## ABOUT THIS TASK
Look through the data that follows and work out how many lines contain the string "folder". Nothing but that number should be given.

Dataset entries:
____________

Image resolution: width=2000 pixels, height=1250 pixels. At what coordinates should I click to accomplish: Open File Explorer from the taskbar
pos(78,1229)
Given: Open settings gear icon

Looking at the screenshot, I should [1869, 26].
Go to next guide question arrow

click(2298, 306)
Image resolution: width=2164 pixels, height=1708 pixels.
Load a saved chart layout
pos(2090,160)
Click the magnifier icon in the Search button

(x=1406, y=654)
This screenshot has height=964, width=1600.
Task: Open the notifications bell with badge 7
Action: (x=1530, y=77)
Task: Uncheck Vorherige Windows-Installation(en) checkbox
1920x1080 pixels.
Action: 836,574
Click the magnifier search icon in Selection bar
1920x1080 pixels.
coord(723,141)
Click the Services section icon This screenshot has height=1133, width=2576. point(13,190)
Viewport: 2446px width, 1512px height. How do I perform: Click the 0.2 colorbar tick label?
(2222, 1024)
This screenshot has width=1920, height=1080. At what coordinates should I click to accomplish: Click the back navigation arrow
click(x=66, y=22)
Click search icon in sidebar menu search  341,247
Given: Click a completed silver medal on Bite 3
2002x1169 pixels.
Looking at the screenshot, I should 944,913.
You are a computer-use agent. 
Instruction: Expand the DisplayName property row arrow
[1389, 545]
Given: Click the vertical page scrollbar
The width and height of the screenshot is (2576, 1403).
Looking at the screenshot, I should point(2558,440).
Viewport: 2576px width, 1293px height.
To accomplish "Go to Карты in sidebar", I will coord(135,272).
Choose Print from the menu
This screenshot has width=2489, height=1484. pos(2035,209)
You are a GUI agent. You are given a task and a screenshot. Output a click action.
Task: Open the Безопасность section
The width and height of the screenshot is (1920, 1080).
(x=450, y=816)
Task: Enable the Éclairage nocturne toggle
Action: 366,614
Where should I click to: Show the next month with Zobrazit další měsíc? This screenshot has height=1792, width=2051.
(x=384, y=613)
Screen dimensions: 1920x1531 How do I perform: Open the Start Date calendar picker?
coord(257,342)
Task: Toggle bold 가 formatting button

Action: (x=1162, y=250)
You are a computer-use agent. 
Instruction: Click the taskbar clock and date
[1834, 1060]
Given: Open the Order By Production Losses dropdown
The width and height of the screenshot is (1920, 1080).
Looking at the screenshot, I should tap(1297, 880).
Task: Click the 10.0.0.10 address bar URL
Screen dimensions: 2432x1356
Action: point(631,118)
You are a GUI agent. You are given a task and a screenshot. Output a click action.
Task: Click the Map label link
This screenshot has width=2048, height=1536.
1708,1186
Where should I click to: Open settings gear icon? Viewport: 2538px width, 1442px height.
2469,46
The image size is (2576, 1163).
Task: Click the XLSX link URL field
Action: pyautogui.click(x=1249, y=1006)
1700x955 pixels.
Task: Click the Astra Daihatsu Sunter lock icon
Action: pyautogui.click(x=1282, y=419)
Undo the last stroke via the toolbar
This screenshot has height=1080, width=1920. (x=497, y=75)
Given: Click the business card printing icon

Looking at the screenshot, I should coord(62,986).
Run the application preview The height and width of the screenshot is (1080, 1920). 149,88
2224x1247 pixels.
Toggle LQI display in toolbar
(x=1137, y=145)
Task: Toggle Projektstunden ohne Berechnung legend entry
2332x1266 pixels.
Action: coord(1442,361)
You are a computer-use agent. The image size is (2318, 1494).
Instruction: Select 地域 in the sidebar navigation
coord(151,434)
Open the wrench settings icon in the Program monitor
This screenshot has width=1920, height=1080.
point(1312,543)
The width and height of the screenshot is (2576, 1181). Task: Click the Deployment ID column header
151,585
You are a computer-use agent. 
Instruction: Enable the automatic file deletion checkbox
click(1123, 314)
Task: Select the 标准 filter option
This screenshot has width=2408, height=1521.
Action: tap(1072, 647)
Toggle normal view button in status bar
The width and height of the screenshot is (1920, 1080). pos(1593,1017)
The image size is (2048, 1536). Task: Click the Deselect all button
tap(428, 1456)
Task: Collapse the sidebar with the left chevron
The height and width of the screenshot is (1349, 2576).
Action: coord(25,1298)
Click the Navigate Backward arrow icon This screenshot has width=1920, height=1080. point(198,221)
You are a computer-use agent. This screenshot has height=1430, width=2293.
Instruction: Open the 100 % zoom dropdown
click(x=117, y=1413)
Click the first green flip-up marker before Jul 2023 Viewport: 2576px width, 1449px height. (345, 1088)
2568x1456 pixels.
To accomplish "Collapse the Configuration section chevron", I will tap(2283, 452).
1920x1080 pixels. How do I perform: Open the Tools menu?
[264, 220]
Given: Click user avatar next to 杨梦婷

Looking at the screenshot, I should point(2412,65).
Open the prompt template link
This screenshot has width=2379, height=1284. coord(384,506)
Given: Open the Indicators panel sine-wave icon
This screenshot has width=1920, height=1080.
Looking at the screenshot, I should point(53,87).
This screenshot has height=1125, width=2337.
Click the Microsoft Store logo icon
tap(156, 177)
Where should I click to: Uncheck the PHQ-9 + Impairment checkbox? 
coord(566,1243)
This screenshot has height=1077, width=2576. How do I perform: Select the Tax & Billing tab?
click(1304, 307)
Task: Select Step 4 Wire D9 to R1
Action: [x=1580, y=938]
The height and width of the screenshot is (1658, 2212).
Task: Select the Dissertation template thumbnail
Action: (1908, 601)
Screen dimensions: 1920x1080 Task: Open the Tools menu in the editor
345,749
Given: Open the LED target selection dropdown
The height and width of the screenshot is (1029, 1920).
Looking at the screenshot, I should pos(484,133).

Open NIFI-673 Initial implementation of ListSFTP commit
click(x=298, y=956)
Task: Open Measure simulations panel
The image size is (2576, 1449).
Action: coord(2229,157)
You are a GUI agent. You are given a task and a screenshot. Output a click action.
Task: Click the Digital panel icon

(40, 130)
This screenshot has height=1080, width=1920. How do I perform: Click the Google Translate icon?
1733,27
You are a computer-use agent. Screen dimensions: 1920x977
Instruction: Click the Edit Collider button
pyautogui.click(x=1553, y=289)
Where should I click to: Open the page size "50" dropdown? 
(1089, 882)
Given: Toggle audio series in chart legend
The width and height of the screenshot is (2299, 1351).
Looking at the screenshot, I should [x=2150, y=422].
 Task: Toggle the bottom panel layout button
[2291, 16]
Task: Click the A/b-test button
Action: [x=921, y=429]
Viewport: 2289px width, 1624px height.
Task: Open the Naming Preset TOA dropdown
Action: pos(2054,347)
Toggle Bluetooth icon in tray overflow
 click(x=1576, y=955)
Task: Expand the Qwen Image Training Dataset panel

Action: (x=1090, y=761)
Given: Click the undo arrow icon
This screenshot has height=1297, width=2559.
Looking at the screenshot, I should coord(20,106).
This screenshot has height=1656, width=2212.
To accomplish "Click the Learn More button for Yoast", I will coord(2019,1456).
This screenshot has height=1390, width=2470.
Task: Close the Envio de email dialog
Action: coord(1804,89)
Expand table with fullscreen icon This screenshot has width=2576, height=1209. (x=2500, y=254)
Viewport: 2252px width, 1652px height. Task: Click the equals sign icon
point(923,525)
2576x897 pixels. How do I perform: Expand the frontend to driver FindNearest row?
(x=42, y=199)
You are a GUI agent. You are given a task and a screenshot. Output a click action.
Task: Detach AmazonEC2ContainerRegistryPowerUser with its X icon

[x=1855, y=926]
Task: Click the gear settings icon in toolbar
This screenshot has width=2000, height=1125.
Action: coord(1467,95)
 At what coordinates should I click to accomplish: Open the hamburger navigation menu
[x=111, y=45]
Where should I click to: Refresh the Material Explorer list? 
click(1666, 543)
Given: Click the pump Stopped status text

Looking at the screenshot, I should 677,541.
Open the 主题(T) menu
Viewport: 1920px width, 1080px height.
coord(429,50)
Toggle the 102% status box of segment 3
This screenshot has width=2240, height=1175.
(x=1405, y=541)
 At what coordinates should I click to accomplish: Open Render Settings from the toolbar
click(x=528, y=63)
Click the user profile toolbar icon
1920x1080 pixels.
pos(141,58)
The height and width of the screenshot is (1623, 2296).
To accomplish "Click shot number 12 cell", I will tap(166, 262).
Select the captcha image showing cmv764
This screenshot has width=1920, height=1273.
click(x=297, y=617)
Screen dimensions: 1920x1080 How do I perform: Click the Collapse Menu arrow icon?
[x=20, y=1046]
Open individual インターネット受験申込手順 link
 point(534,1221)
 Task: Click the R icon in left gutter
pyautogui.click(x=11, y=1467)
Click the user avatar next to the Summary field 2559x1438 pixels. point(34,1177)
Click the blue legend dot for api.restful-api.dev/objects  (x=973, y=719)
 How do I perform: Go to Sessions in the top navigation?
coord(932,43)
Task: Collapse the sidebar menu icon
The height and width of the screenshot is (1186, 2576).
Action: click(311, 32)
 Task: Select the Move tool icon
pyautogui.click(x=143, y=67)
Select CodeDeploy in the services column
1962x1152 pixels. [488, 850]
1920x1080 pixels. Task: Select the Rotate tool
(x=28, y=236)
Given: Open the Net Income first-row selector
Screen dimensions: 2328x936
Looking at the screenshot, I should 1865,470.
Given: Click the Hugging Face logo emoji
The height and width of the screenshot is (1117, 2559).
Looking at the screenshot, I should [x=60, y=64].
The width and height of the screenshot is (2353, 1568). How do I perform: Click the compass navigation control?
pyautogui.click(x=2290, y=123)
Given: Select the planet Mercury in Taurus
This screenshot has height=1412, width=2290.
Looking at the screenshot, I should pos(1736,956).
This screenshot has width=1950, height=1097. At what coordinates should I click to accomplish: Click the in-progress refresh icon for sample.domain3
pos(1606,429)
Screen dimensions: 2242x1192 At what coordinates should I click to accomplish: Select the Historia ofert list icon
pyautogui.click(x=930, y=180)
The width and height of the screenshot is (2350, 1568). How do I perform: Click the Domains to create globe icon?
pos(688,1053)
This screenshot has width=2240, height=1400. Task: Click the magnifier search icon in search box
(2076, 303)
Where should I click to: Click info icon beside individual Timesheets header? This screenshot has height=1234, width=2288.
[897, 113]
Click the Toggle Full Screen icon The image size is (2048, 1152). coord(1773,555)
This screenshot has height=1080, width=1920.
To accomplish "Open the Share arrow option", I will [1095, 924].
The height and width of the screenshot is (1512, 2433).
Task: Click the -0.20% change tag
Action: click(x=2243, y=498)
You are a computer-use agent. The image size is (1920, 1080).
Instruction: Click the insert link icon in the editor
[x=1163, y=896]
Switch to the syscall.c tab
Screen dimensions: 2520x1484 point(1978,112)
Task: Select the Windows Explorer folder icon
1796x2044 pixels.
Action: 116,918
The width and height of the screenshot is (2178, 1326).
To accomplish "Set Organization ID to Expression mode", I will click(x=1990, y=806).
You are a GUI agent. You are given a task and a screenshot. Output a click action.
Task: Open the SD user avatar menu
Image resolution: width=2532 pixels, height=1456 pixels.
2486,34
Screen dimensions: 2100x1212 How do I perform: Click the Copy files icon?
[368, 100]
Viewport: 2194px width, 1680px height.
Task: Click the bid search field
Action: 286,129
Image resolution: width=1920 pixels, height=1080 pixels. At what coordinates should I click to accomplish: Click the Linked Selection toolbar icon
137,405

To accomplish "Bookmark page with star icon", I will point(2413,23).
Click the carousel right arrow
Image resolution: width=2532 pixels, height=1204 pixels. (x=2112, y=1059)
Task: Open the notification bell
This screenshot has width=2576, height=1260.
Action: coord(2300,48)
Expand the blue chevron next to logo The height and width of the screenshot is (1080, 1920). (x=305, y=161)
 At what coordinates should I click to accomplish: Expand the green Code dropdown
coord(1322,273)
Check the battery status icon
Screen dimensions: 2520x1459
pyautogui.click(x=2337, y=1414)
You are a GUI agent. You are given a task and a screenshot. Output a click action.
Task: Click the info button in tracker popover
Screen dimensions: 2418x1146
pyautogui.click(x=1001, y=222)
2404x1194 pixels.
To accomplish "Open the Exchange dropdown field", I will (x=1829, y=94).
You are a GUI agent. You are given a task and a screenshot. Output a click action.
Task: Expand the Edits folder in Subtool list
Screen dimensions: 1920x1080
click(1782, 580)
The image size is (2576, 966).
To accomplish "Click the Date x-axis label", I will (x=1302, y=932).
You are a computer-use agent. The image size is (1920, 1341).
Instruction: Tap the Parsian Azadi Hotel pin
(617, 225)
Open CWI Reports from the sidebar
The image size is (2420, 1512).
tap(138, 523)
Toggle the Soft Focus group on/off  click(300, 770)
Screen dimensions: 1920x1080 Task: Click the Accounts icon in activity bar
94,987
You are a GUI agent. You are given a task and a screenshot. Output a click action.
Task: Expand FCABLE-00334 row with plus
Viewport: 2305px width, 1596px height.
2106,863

____________

## YOUR SOLUTION
2